The EIA announced a 152 Bcf withdrawal for the week ended February 3. The draw included a 5 Bcf reclassification in the Pacific region implying a flow storage draw of 147 Bcf. Market expectations average 153 Bcf with the full range of forecasts ahead of the release -124 to -172 therefore the storage report is considered bearish since most market participants project the implied flow draw (no reclassifications). Natural gas prices opened about 4 cents higher than yesterday ahead of the report, but are down following the bearish storage withdrawal 2-3 cents. The March 2017 prompt contract is currently up only $0.02 to $3.148 per MMBtu at time of writing.
Working gas storage inventories fell to 2.559 Tcf and remain below last year and 5-year high levels by 325 Bcf, however inventories continue above the 5-year average this week, up 45 Bcf.
See Drillinginfo EIA’s below and note the addition of projected end-of-season storage inventories based on withdrawals at the 5-year average rate and weak withdrawals similar to the ones seen during Winter 2015-16. Both scenarios are bullish for natural gas prices at 2.1 and 1.8 Tcf for inventories at the end of March compared to the 5-year average of 2.5 Tcf.
In the short-term, weather continues to be the big mover of natural gas prices over the next 1-15 days. January temperatures were very mild, but February weather has been closer to normal. While demand will continue to fluctuate with weather, the supply picture is considerably more concerning.

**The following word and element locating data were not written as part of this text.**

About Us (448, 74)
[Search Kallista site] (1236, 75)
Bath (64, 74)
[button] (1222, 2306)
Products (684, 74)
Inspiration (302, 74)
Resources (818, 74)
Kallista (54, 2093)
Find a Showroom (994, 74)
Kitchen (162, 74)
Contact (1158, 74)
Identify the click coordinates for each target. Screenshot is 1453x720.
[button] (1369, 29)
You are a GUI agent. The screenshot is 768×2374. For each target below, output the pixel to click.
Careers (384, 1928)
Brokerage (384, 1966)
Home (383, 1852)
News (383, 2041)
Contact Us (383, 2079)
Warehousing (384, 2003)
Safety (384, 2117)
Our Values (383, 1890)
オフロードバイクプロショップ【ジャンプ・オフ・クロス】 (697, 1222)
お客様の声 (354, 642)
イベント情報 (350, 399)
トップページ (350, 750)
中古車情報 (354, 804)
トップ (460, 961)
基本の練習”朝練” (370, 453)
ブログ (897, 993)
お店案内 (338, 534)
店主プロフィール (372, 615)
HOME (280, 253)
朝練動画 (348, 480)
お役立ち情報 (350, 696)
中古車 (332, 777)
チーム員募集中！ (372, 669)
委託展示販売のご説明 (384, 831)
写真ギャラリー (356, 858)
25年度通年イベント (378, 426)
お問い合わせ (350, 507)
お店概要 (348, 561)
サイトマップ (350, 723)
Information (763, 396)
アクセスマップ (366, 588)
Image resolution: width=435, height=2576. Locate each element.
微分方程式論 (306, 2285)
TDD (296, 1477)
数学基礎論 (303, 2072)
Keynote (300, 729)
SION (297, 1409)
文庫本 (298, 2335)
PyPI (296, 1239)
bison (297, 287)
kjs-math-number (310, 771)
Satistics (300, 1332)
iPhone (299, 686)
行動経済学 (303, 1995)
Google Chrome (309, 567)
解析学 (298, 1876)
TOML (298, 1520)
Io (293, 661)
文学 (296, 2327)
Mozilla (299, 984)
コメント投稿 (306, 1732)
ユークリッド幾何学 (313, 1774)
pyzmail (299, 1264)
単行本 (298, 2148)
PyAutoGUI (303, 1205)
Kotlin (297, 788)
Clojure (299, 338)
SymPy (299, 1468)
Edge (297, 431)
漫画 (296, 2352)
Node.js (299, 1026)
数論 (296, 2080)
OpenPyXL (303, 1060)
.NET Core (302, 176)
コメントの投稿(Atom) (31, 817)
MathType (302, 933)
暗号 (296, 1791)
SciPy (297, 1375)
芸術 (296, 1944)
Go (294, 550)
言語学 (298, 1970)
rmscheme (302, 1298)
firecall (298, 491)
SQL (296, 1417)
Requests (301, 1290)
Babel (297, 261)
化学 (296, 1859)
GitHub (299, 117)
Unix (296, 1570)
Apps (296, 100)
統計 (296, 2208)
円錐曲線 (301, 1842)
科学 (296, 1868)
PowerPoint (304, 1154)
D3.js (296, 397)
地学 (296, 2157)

Dry gas production levels remain below 71 Bcf/d, almost 3 Bcf/d lower than last year, but also lower than 2015 levels. Back to the demand side, in addition to a strong power demand outlook for the summer as gas has moved up in the generation stack, LNG and MX exports continue to hit record highs every week. MX exports are already north of 4 Bcf, while LNG exports reached 2 Bcf/d this week. Drillinginfo continues to call for a rise in prices to incentivize additional investment in gas-directed drilling, however prices will likely trade lower in the short term due to lack of consistent cold weather.